In today’s self-isolating culture, many people have taken up unfamiliar hobbies to keep busy in quarantine. For freshman Maria Nguyen, it’s been all about dusting off the ivory keys of the old family piano.

Having ample time because of this new normal, Nguyen decided to re-learn one of her favorite childhood hobbies.

“My sister taught me to play when I was eight,” Nguyen said. “I stopped playing in middle school because I was too busy. But now I have more than enough time.”

Never having taken serious piano lessons, Nguyen was unsure where to begin. But having a musical background was a key part in helping her discover how to pick up where she left off.

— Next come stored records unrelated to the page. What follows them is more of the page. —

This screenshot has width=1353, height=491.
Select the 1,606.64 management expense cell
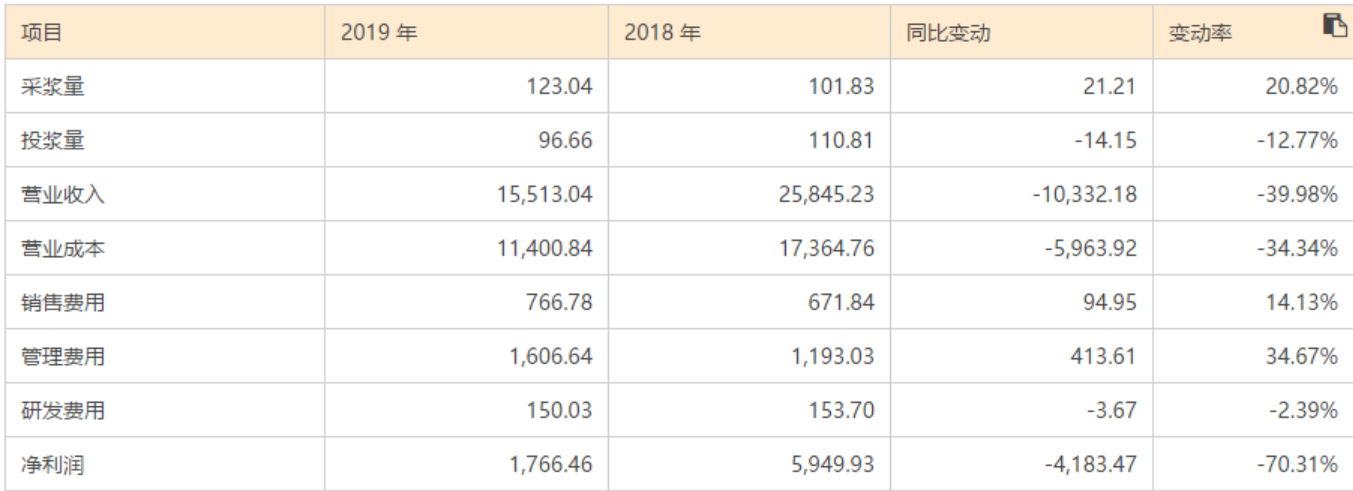click(x=549, y=357)
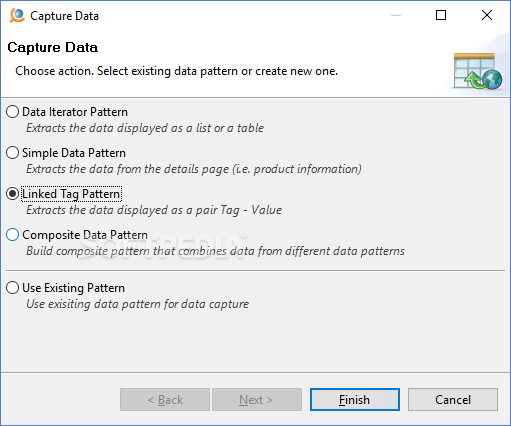
Task: Click the disabled Next button
Action: pos(257,399)
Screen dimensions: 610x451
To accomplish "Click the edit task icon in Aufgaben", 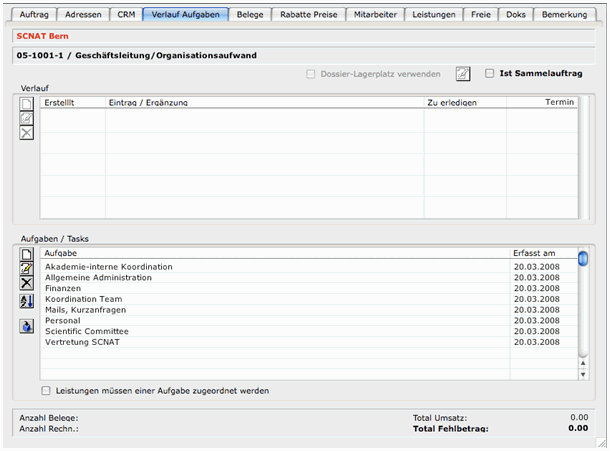I will pyautogui.click(x=27, y=269).
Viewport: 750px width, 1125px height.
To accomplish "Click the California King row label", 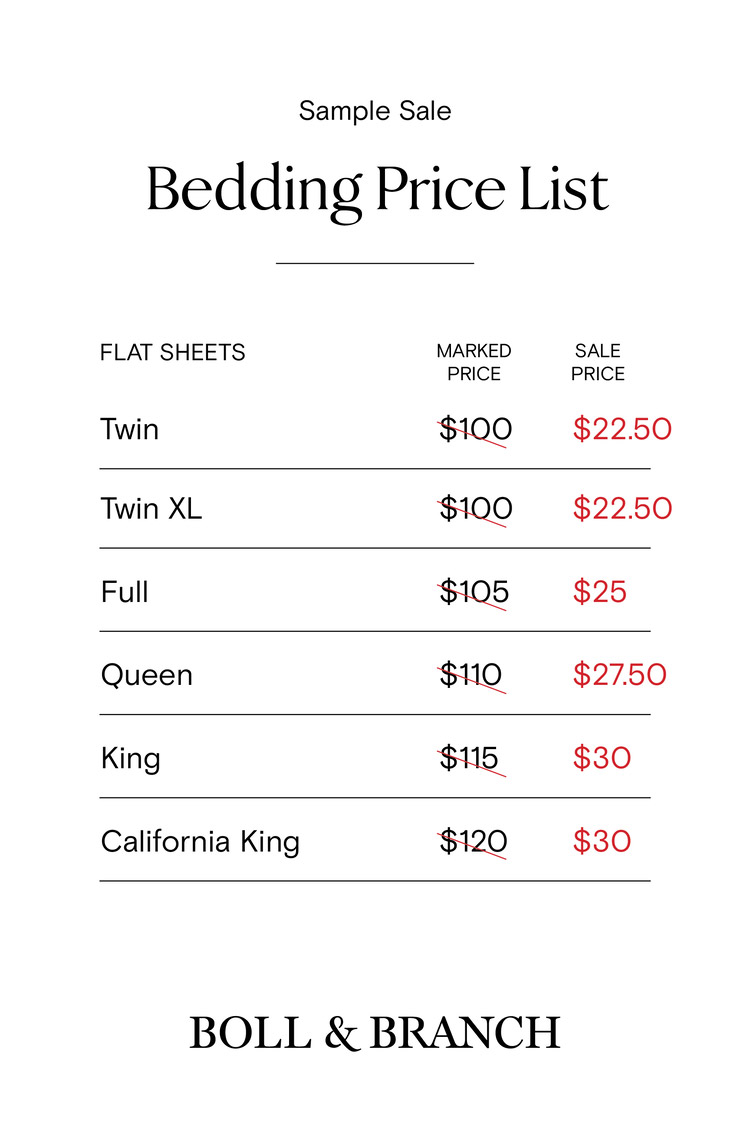I will pyautogui.click(x=200, y=841).
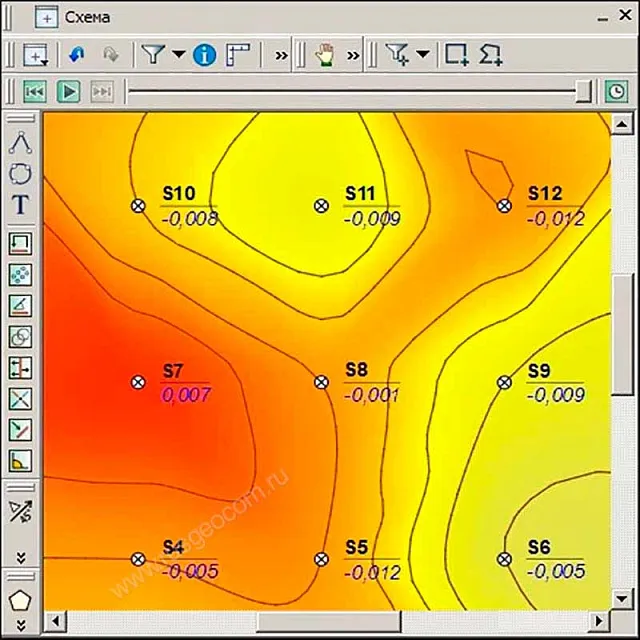Click the ruler measure icon
The width and height of the screenshot is (640, 640).
coord(237,55)
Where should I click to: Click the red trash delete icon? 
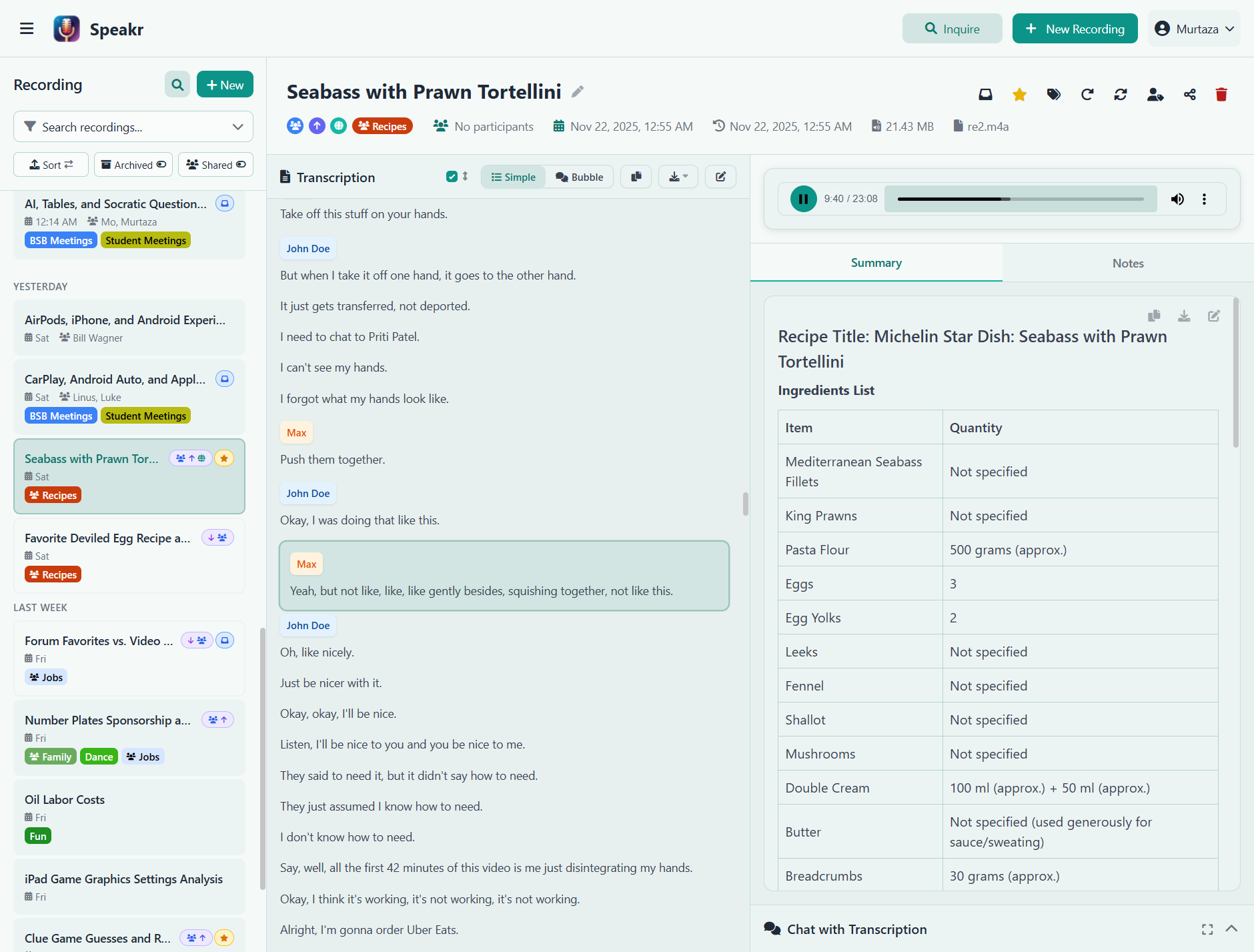point(1221,95)
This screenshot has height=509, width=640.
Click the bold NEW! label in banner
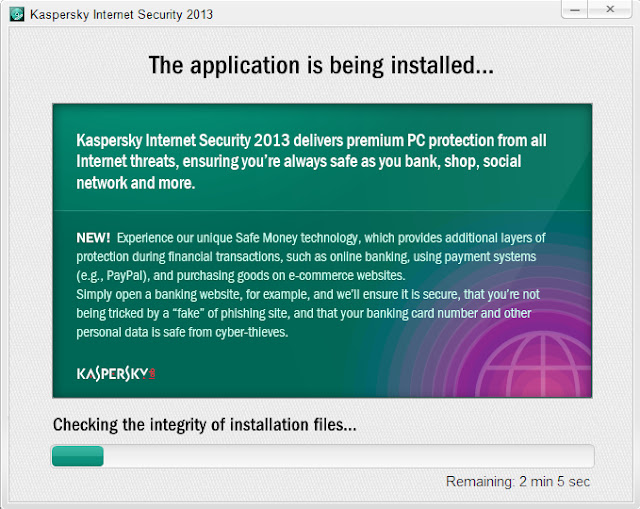tap(93, 238)
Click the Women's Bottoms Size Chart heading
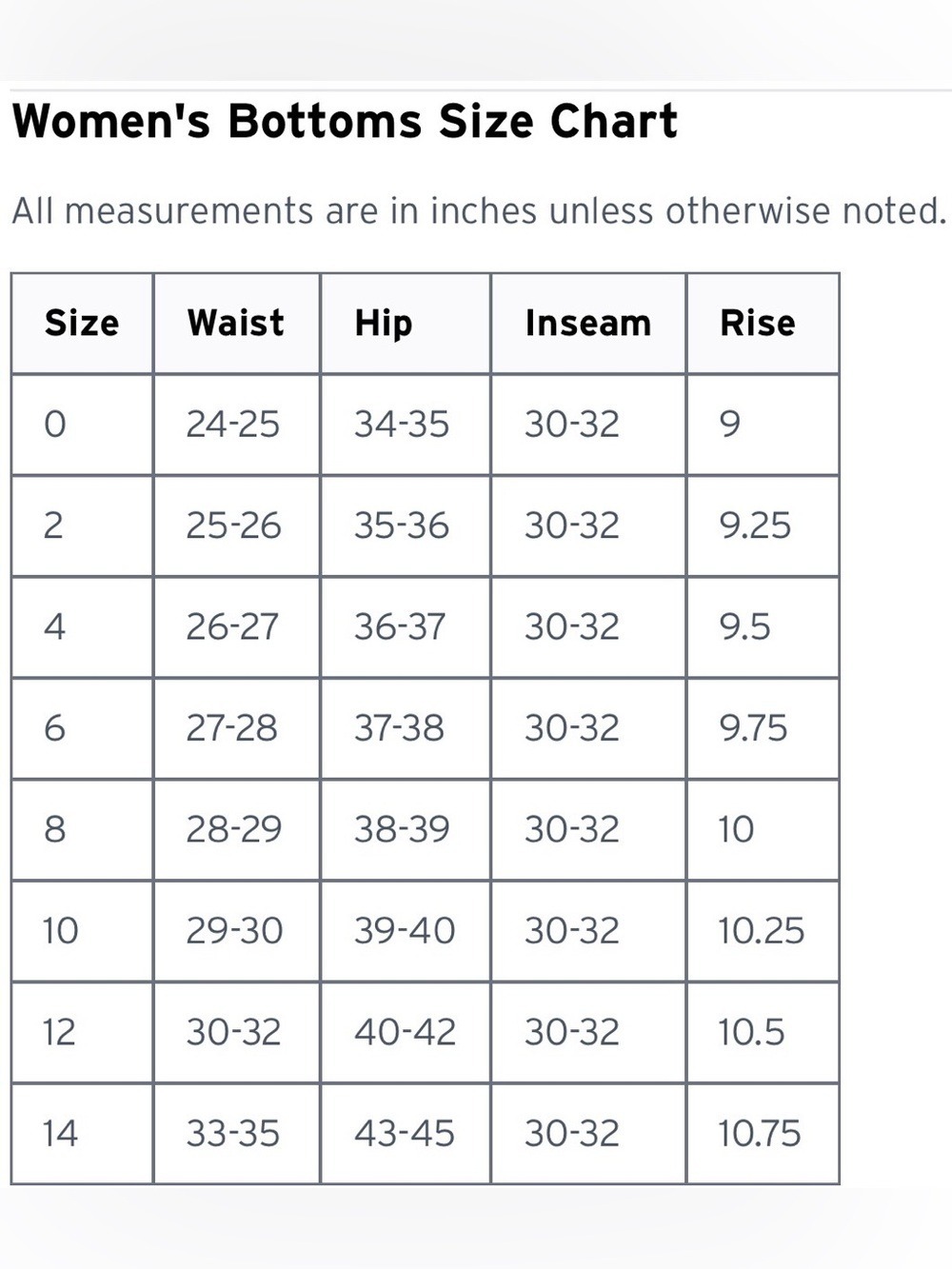 pos(345,122)
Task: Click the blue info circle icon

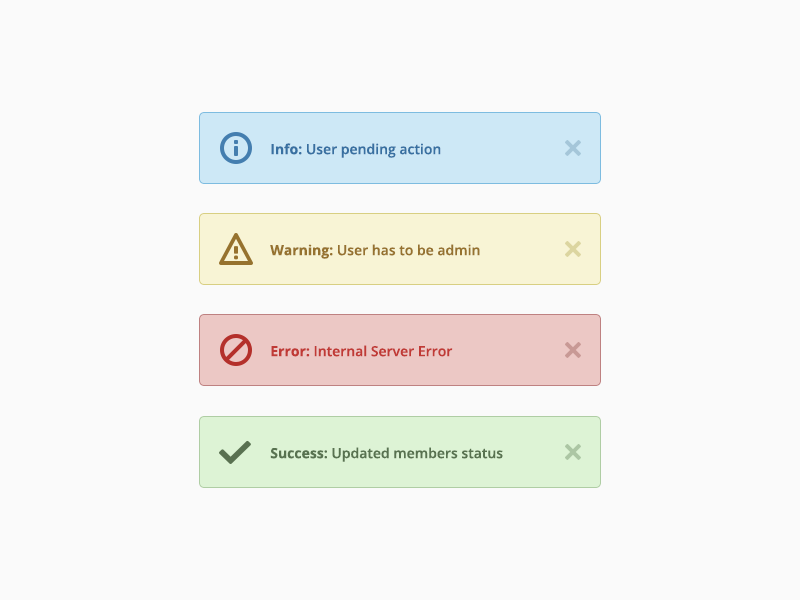Action: [235, 148]
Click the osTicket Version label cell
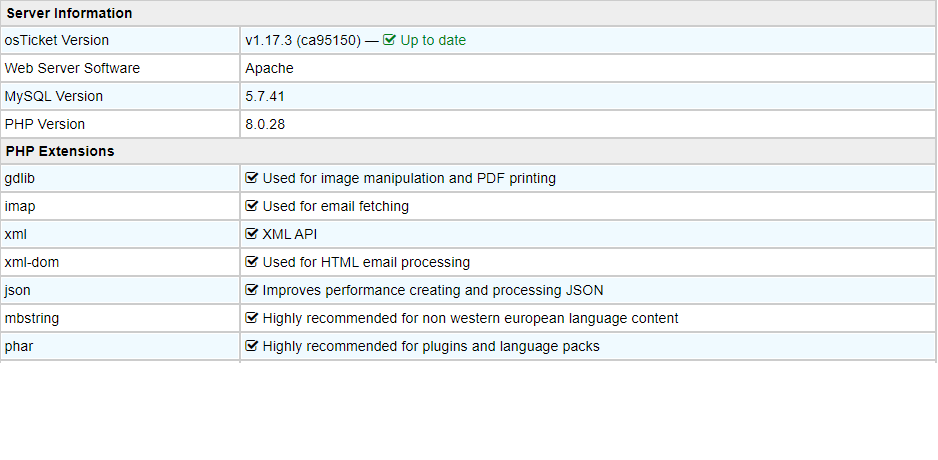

“I took violin lessons for seven years, so that helps a lot,” Nguyen said. “Being in choir also makes learning piano easier.”

Choir classes at Bishop Miege teach important musical abilities such as sight-reading and pitch accuracy.

“Luckily, I’m not too rusty because choir has taught and is teaching me a lot,” Nguyen said.

Although choir class focuses on improving the voice, the music room at Miege is home to a wide array of instruments and more than three pianos.

“I admit that I did spend a few classes last semester messing around on those pianos,” Nguyen said. “So I have touched a piano since middle school.”

Since the beginning of self-isolation, Nguyen has learned how to play popular piano songs such as “Fur Elise” and “Don’t Stop Believing.”

“It’s a lot of fun to learn and play songs on the piano,” Nguyen said. “I could easily sit in front of the piano all day.”

However, this turns out to be more difficult than she thought.

“When you have thin walls and are quarantined with six family members who like to play instruments, it’s hard not to get annoyed with each other,” Nguyen said.

The musical tension between family members isn’t created just with her dad’s guitar or her younger sister’s trumpet, Nguyen said.

“Everyone in my family likes to sing,” Nguyen said. “Especially my older sister. She sings nonstop all day, every day.”

Even with the challenging environment, Nguyen tries to find time to improve her newfound skills.

“It can be hard sometimes, but I can always figure it out,” Nguyen said. “I think that with lots of practice, anyone can learn how to do it.”